Lo osservavo anche adesso, come sempre di nascosto. Sedevo su una panchina, lo sguardo rivolto al cielo. Sorridevo nonostante non ci fosse nessuno attorno a me da compiacere, del resto io non avevo ancora compreso il meccanismo della felicità da cui nascono i sorrisi spontanei e un po’ stupidi. Guardava le stelle ed io lo ritrassi così, il volto disteso, le mani poggiate sul marmo della panchina e le gambe distese in una posizione rilassata e un po’ sciocca. Un istante rubato, per sempre congelato nel tempo in un mio disegno.

Non potevo catturare il suo dolore, ma potevo imitare la sua anima. Quel poco che a me era concesso vedere.

Mi chiesi che tipo di dialogo silenzioso stesse avendo il biondo con le stelle. E se parlava con esse, o con qualcun’altro, in un paese lontano nella speranza che potesse in qualche modo ascoltarlo. Era sciocco, ma lo stesso quel dialogo silenzioso fece sussultare il mio cuore. Non abituato alle emozioni, prima o poi il mio cuore avrebbe ceduto e io sarei morto per  amore.

Prima di riporre il blocco nel piccolo zaino che portavo con me, mi chiesi cosa si provasse ad essere amanti in modo così totale. La gelosia bruciava la mia anima come un fuoco e l’invidia mi accecava alle volte. Disegnavo il volto di Matteo, crudelmente impresso nella mia mente, e poi lo scarabocchiavo rabbiosamente.

Non potevo fare altro, del resto. Ero impotente di fronte a quell’amore che non sarebbe mai stato mio.

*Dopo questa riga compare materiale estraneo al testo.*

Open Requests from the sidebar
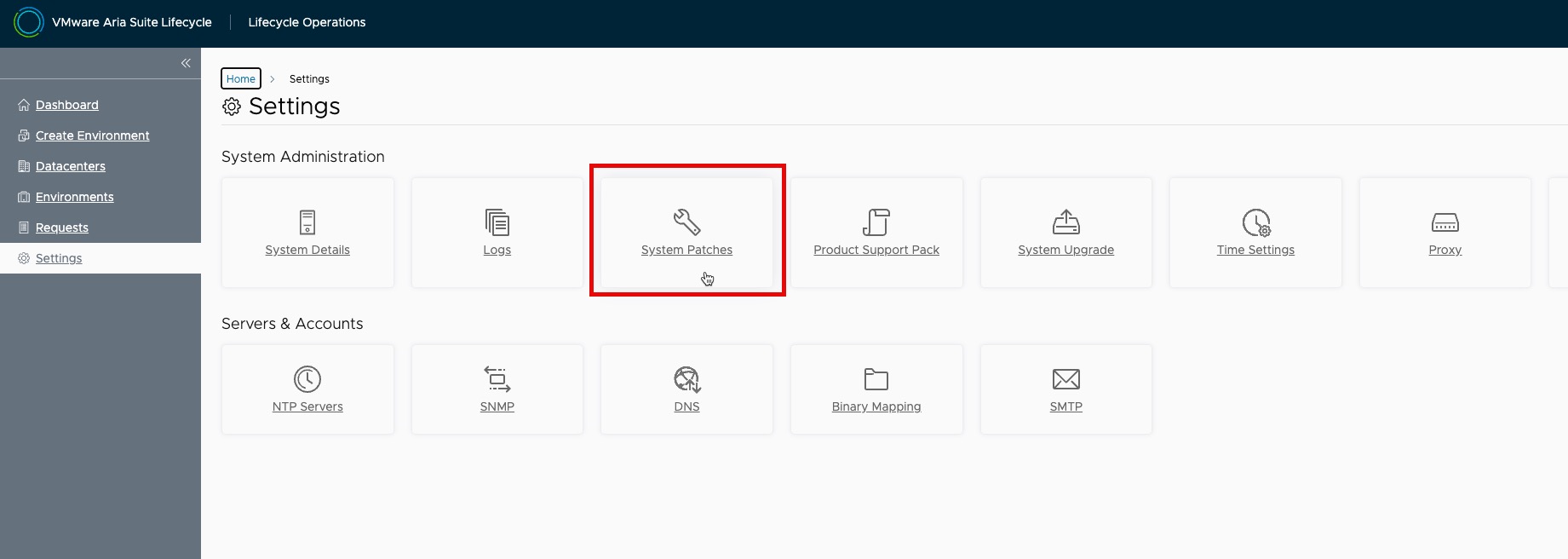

Forse Nicola mi avrebbe guardato un giorno e magari amato. Più di quanto si ama un amico, ma non sarebbe   mai stato come con Matteo.    
  
Lo guardai alzarsi, stiracchiarsi, sbadigliare e poi allontanarsi ciondolando, le mani in tasca e una canzone sussurrata fra le labbra. Le spalle del biondo, seppur piccole, erano diritte, fiere. Lo sguardo teso verso un obbiettivo, un futuro che non  comprendeva me.

L’amore era piacevole si, ma doloroso.

Ripresi il blocco e lo aprii. Fissai lo schizzo in bianco e nero, e lo accarezzai con le dita. Posai le labbra sopra il volto abbozzato, consapevole che per quanto la carta fosse morbida, non era paragonabile a delle labbra vere.

Alle volte, il desiderio di baciare Nicola, di sfiorare la sua pelle e sentire il suo calore, era così intenso che qualcosa dentro di me spingeva avanti contro la mia stessa volontà. Avevo letto molti libri per trovare una spiegazione, ma le parole sembravano solo inchiostro gettato a caso sulle pagine quando quell’insopportabile desiderio mi bruciava da dentro rendendolo vivo.

Ma non avrei mai potuto, perché quelle labbra non mi appartenevano. Erano state donate a qualcun altro che non ero io, molto tempo fa.

Continuai a fissare a lungo il Nicola sul foglio. Il mio falso Nicola, unica consolazione della mia anima affranta. Mi aveva insegnato ad amare e quale fosse il prezzo dell’amore. Ma non mi aveva mai amato, era un caro amico, e mai, mai, mai sarebbe stato qualcosa di diverso.

Quando alzai lo sguardo, Nicola se n’era andato. Le stelle e la luna brillavano beffarde, illuminando il parco vuoto.

Ero solo, e una lacrima scese sul mio viso.

Mi voltai per tornare a casa quando venni raggiunto da un ragazzo.

“Sono solo posso venire con te?”.

Era biondo, con gli occhi azzurri, mi ricordava, un altro ragazzo simile… come si chiamava… ah si Nicola…

Forse sarebbe iniziata per me una nuova vita.